* begin Input rows *
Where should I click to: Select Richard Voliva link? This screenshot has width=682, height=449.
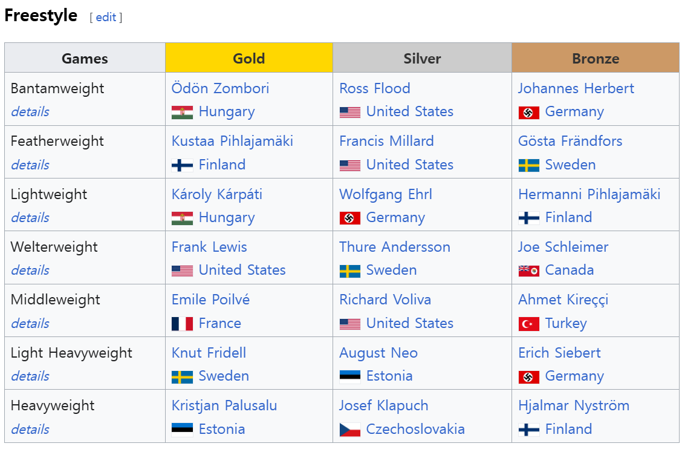coord(385,300)
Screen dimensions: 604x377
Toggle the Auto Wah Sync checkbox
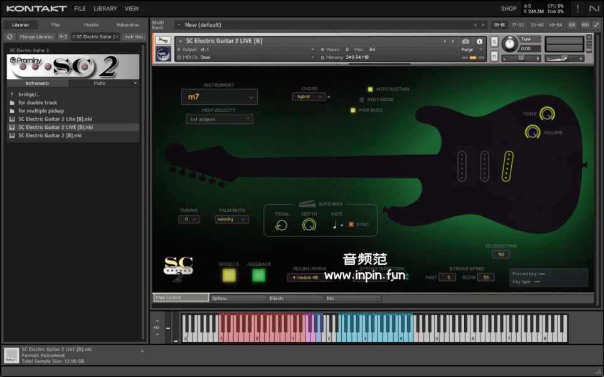coord(351,224)
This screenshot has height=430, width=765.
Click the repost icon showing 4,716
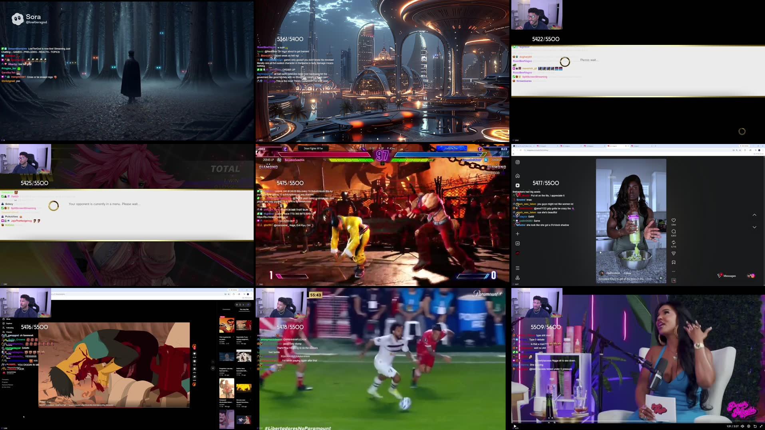pyautogui.click(x=674, y=242)
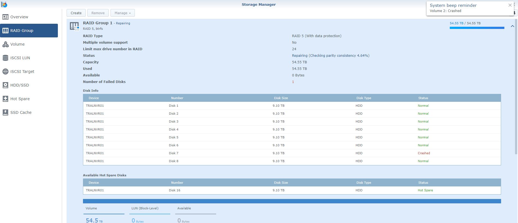Click the RAID capacity usage bar
The height and width of the screenshot is (223, 518).
coord(477,28)
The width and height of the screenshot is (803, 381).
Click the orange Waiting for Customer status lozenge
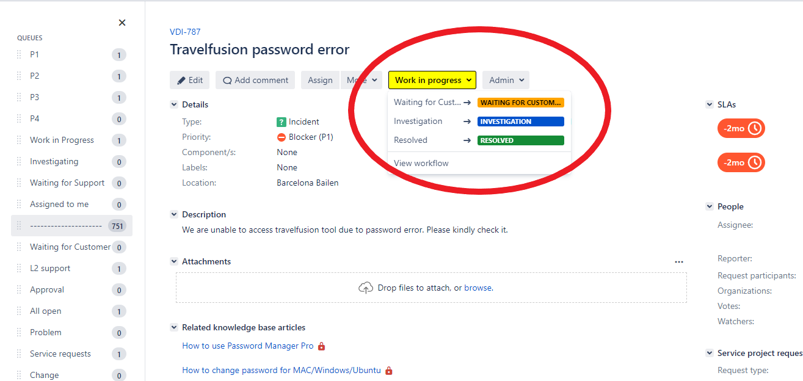click(520, 103)
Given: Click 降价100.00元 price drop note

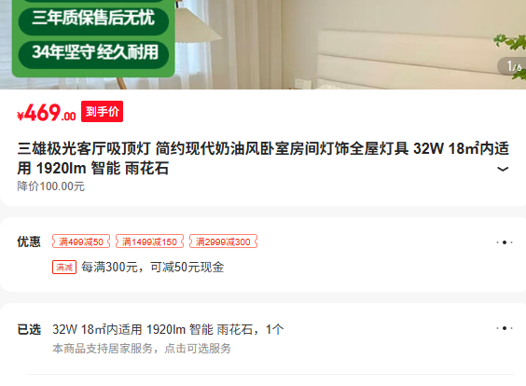Looking at the screenshot, I should [x=50, y=186].

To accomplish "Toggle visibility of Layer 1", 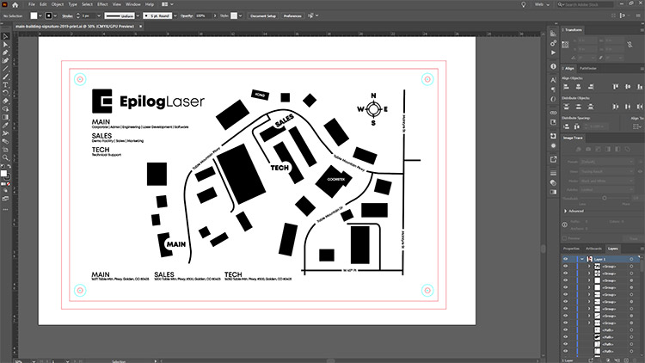I will pos(565,258).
* end Input rows *
§ Written problem
Copy out everything from the first of the rows above down to and including the line containing "click(520, 103)", word for word, but leave out the pictures.

§ Solution for this problem
Where should I click to: Select Richard Voliva link? This screenshot has width=682, height=449.
coord(385,300)
Screen dimensions: 604x377
Toggle the Auto Wah Sync checkbox
coord(351,224)
This screenshot has height=430, width=765.
Click the repost icon showing 4,716
pyautogui.click(x=674, y=242)
Click the RAID capacity usage bar
The height and width of the screenshot is (223, 518).
coord(477,28)
The width and height of the screenshot is (803, 381).
Click the orange Waiting for Customer status lozenge
click(520, 103)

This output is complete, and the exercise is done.